The listing below holds a line with "Screen dimensions: 1216x490" and a line with "Task: Open actions for Test with webview". Reproduce those two lines exactly, plus everything between them.
.....
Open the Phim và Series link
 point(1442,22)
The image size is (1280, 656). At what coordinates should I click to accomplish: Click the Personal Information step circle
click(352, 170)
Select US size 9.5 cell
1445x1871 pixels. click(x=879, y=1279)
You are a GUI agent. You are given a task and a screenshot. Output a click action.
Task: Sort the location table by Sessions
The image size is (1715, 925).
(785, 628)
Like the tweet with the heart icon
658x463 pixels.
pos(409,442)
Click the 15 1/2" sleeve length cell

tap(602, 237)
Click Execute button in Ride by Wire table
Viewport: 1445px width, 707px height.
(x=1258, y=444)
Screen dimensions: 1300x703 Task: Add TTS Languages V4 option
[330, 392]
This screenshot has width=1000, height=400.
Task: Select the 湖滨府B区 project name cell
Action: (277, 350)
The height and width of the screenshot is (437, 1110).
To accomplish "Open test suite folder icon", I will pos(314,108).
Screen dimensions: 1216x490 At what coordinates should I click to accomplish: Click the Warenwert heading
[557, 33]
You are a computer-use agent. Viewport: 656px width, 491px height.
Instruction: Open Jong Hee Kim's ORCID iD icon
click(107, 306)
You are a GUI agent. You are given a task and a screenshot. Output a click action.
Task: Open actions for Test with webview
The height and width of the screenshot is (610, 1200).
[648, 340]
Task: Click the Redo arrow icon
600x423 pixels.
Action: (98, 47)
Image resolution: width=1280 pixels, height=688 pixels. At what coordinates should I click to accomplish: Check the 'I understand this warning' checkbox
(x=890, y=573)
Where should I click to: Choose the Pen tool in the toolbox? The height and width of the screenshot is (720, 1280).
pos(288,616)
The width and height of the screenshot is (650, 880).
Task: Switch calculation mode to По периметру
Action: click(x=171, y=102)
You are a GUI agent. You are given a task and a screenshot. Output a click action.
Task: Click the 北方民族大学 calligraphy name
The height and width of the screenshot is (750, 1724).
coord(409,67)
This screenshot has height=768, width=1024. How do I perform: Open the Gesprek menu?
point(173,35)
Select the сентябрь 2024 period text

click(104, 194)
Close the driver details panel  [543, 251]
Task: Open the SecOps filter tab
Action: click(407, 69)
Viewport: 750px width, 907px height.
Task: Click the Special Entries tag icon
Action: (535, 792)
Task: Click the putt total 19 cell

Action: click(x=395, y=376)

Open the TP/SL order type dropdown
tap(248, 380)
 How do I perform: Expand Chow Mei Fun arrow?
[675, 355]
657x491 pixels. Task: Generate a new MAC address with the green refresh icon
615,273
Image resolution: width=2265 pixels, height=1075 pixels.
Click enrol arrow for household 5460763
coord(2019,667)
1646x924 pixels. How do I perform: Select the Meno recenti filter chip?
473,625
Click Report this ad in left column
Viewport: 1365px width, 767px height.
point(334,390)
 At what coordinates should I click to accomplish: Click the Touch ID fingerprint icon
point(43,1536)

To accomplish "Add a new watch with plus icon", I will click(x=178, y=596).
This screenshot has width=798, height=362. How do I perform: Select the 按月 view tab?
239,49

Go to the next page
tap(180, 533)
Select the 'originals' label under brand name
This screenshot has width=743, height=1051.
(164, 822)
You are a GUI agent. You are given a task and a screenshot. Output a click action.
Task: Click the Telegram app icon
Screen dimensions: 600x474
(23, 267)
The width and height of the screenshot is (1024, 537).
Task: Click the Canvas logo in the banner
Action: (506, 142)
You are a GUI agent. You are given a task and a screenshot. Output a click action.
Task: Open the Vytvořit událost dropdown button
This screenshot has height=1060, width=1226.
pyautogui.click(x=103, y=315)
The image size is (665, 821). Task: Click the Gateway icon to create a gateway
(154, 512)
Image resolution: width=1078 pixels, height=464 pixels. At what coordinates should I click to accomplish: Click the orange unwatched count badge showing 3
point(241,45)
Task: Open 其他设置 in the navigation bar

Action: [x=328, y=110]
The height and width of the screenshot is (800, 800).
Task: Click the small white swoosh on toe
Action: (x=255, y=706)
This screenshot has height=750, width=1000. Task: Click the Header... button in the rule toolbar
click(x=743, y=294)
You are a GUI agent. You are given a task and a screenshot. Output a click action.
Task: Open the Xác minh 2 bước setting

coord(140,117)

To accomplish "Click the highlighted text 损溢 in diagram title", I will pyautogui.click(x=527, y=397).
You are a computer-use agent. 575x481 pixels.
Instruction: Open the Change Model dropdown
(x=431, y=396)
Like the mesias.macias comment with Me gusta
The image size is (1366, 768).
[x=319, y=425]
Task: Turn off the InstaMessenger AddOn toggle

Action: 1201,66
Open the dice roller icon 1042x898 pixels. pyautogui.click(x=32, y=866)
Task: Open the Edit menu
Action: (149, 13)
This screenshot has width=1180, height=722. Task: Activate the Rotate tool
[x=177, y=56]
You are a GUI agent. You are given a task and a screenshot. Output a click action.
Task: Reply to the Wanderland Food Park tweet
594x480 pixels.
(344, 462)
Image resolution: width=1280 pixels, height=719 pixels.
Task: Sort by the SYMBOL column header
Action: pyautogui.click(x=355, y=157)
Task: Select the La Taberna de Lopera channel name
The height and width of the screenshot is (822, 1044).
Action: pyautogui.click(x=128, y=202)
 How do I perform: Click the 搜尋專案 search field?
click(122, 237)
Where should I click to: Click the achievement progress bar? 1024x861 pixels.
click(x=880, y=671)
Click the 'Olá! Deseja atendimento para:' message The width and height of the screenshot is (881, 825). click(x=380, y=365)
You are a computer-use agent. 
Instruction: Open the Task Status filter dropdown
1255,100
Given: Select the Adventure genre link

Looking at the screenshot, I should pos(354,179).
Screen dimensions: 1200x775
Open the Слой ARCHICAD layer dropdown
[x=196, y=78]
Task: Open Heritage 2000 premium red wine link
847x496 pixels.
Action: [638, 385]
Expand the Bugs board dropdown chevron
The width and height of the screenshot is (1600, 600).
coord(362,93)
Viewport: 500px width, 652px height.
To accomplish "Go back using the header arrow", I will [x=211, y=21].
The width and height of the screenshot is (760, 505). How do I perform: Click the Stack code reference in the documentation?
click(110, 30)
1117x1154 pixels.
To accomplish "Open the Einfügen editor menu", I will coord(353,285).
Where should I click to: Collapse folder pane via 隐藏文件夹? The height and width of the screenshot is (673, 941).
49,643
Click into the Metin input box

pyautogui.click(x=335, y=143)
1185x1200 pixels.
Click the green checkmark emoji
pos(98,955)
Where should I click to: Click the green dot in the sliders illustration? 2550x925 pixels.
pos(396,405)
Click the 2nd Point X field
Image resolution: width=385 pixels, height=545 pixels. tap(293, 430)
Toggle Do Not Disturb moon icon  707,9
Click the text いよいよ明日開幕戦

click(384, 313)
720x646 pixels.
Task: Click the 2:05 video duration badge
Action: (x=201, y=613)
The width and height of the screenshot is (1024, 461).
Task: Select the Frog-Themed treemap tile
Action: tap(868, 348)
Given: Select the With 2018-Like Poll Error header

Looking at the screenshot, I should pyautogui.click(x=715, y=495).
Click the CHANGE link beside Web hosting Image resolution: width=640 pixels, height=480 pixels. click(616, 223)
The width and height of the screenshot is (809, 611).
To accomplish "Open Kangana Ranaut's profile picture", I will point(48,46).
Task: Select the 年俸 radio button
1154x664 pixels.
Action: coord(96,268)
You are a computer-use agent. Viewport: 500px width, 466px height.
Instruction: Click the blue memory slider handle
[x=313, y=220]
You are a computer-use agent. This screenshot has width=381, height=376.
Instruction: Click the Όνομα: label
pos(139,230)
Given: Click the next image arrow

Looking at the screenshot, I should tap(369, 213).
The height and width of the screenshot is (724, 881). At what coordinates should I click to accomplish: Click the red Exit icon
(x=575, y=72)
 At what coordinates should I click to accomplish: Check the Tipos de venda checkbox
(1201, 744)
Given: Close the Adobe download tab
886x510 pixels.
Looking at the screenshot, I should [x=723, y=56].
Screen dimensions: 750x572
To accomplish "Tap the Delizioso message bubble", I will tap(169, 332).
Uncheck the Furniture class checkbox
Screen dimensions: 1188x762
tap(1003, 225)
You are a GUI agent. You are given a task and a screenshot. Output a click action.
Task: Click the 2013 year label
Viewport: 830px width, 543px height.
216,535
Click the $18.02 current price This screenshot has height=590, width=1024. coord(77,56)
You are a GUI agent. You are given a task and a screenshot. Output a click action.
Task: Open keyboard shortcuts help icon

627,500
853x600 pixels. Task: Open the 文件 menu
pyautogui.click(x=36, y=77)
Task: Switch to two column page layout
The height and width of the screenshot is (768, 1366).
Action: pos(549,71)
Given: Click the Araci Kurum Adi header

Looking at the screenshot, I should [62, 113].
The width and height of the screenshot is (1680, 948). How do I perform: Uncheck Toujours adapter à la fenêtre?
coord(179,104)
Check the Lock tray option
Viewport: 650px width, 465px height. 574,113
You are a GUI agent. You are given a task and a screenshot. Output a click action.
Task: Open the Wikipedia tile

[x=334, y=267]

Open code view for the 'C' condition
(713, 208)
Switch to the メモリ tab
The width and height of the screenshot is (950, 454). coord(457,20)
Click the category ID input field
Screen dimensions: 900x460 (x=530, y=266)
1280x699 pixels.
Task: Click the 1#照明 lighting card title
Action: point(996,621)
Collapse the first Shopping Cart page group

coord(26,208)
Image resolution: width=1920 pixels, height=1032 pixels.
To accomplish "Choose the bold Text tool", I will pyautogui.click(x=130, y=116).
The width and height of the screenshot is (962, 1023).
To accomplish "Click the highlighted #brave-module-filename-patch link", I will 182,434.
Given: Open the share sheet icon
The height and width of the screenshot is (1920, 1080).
.....
Answer section:
Screen dimensions: 1216x490 At what coordinates should I click to accomplish: Click the Warenwert heading
[557, 33]
You are a computer-use agent. Viewport: 656px width, 491px height.
Instruction: Open Jong Hee Kim's ORCID iD icon
click(107, 306)
You are a GUI agent. You are given a task and a screenshot. Output a click action.
Task: Open actions for Test with webview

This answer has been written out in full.